Des sources de protéines de bonne qualité peuvent aider à diminuer la production de cortisol. Les protéines végétales et animales contiennent des acides aminés qui sont essentiels et cela permet d’abaisser l’indice glycémique sur l’ensemble du repas. En prenant 15 à 30 grammes de protéines tous les trois à quatre heures, nous pouvons considérablement atténuer la production de cortisol.

 

  • OMEGA 3

Non seulement les bonnes graisses ont des effets anti-inflammatoires et cardio-vasculaires sur le corps mais ils peuvent aussi diminuer le cortisol.
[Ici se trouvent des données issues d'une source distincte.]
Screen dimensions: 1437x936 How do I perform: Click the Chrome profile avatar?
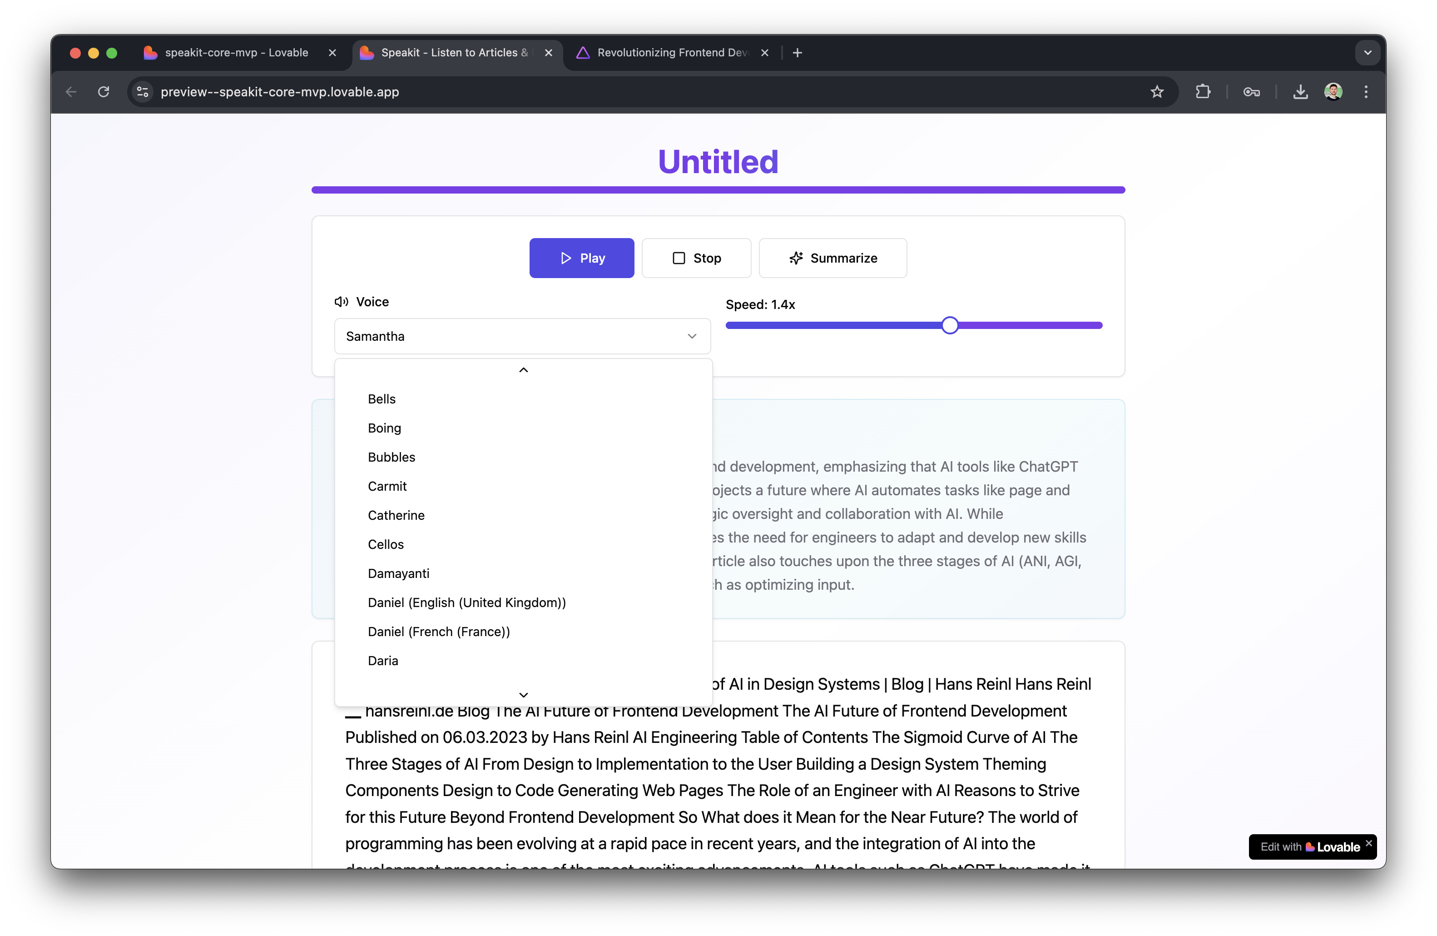coord(1333,92)
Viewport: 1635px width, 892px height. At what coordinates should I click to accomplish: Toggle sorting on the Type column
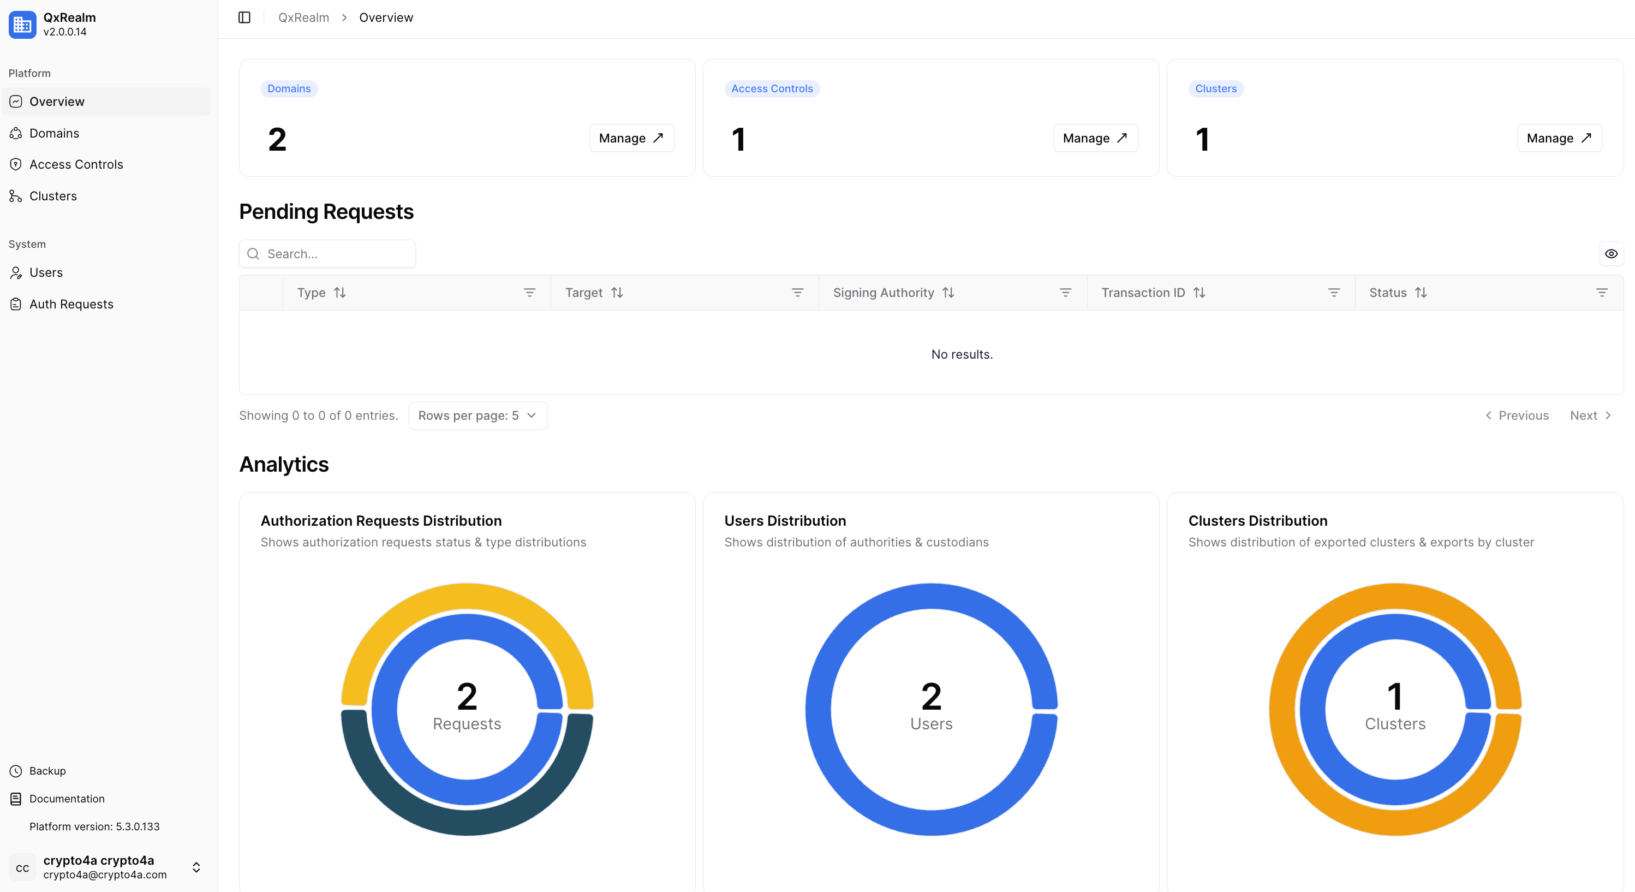tap(341, 292)
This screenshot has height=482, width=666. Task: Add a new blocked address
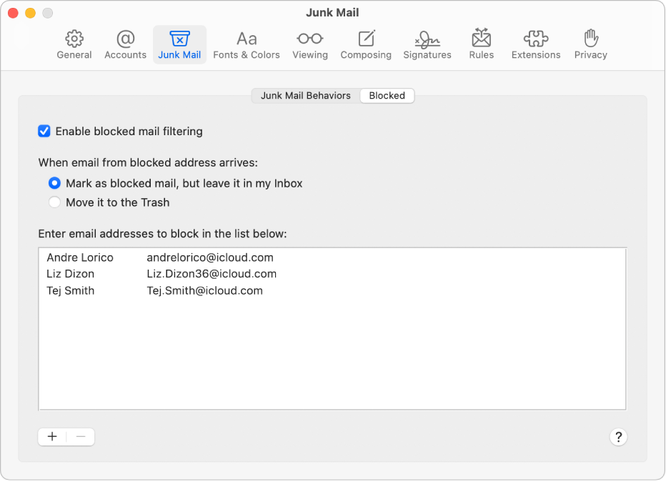point(51,436)
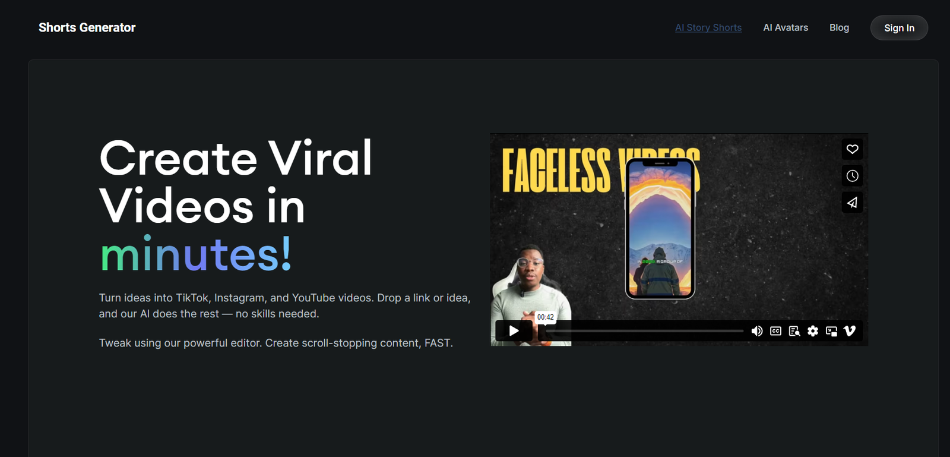Click the gradient 'minutes!' text
Viewport: 950px width, 457px height.
[x=196, y=254]
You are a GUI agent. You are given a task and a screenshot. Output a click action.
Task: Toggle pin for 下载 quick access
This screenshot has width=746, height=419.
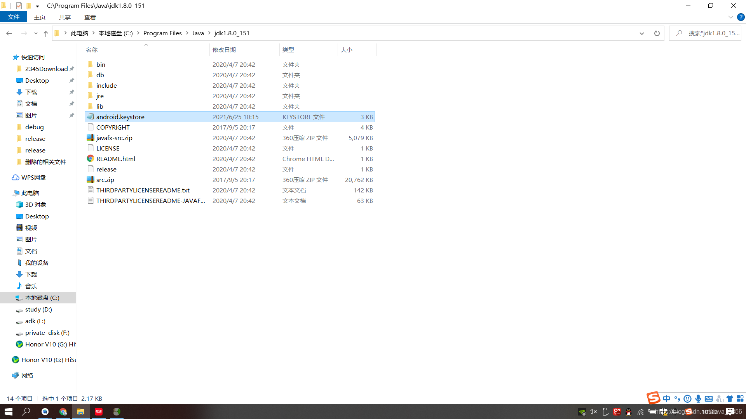[71, 92]
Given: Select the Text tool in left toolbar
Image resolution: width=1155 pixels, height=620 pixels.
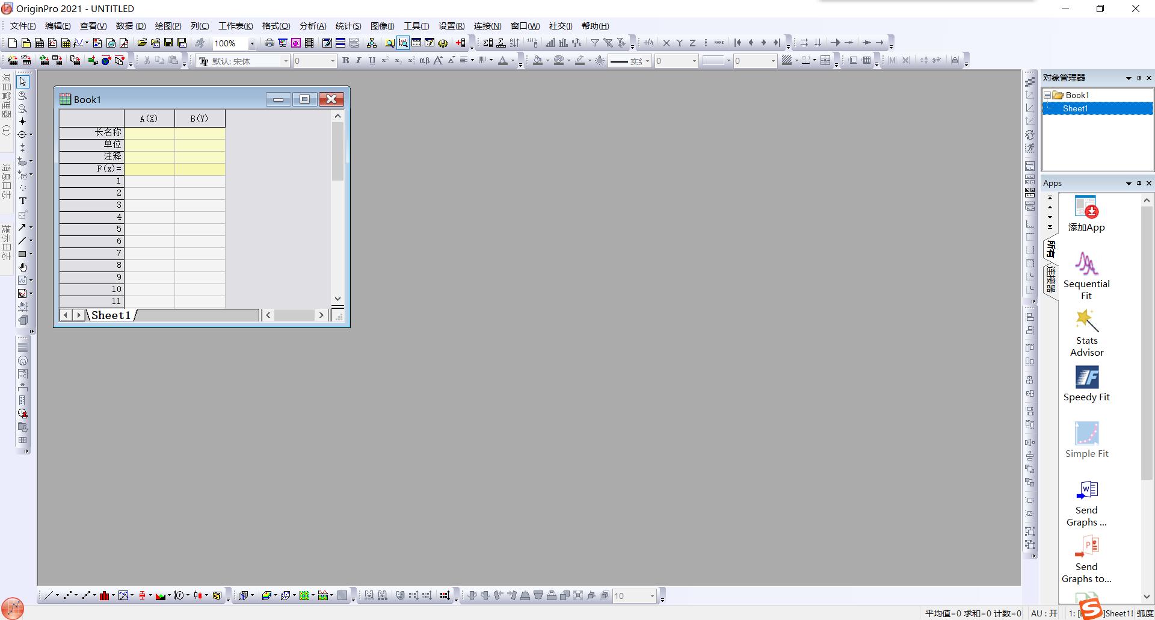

Oublier les graisses hydrogénées, partiellement hydrogénées, graisses trans, graisses insaturées tels que l’huile de palme, de tournesol, de mais, de soja… Et augmenter les graisses monoinsaturées présentes dans l’huile d’olive, les olives, les avocats, fruits secs, pâtes à tartiner de tahin, sésame complet, amande

 

Combinez une portion de bonne graisse riche en oméga 3 avec des glucides à faible indice glycémique et de protéines maigres à chacun des repas pour éviter une surproduction de cortisol.

 

  • FRUITS et LEGUMES

Les fruits et légumes contiennent beaucoup de vitamines, de phytonutriments et de fibres qui peuvent inhiber la production de cortisol. Par exemple, la vitamine C à partir de fruits et d’agrumes a été montré très efficace pour diminuer la production de cortisol. Mangez autant de portions de fruits et légumes biologiques que vous le pouvez.

 
 

MAIS PAS SEULEMENT !

 

ACTIVITE PHYSIQUE

 
Pratiquez une activité physique est plus que reconnu pour ses bienfaits. Cela ne signifie pas pour autant qu’il faut s’engager dans un sport de cardio, de sprint, ou de yoga si vous n’aimez pas. Choisissez votre sport adapté à vous uniquement. Pour certains se sera plutôt le tai-chi, le yoga, la gym, pour d’autres ça sera le tennis, badminton, natation…

 

Astuce : alternez un sport qui vous défoule et un autre qui vous apaise, ou bien, finissez votre séance de jogging par du yoga. Là aussi tout dépend de chacun, selon son comportement et ses symptômes.

 

ACTIVITES CREATIVES

 

Créez !!

L’expression créatrice libère des endorphines et d’autres neurotransmetteurs de bien-être, cela réduit la dépression et l’anxiété, soulage la douleur physique, et active le système nerveux parasympathique, réduisant ainsi votre rythme cardiaque, et pression artérielle, mais aussi de ralentir votre respiration, et d’abaisser le cortisol.

 

MUSIQUE

 

Ecouter la musique que vous aimez. Nous connaissons tous le pouvoir de la musique pour améliorer l’humeur et réduire le stress. Cela peut vous aider à réduire un niveau de cortisol élevé. Chantez, sifflez, dansez, c’est encore mieux !

 

MEDITATION ET RESPIRATION

 

En se concentrant sur le présent plutôt que de laisser à la dérive l’esprit, surtout s’il est négatif et stressé. La respiration permet de mieux réguler son rythme cardiaque et de ralentir son cortisol.

 

LE SOMMEIL

 

shutterstock_175868879Il est prouvé qu’il vaut mieux éviter les décalages horaires allant à l’encontre du soleil, c’est à dire se coucher tard, se lever tard alors que le soleil fait l’inverse. Nous sommes fait pour vivre le jour et non la nuit.

 

Le taux de sérotonine et de cortisol est élevé le matin et diminue le soir. Comme expliqué plus haut, si le taux atteint un niveau plus élevé que la normale, nous développons une résistance avec des troubles annexes, tels que le sommeil. Ce dernier entraînant lui aussi des effets secondaires néfastes s’il n’est pas de bonne qualité. Une boucle sans fin et infernale se crée.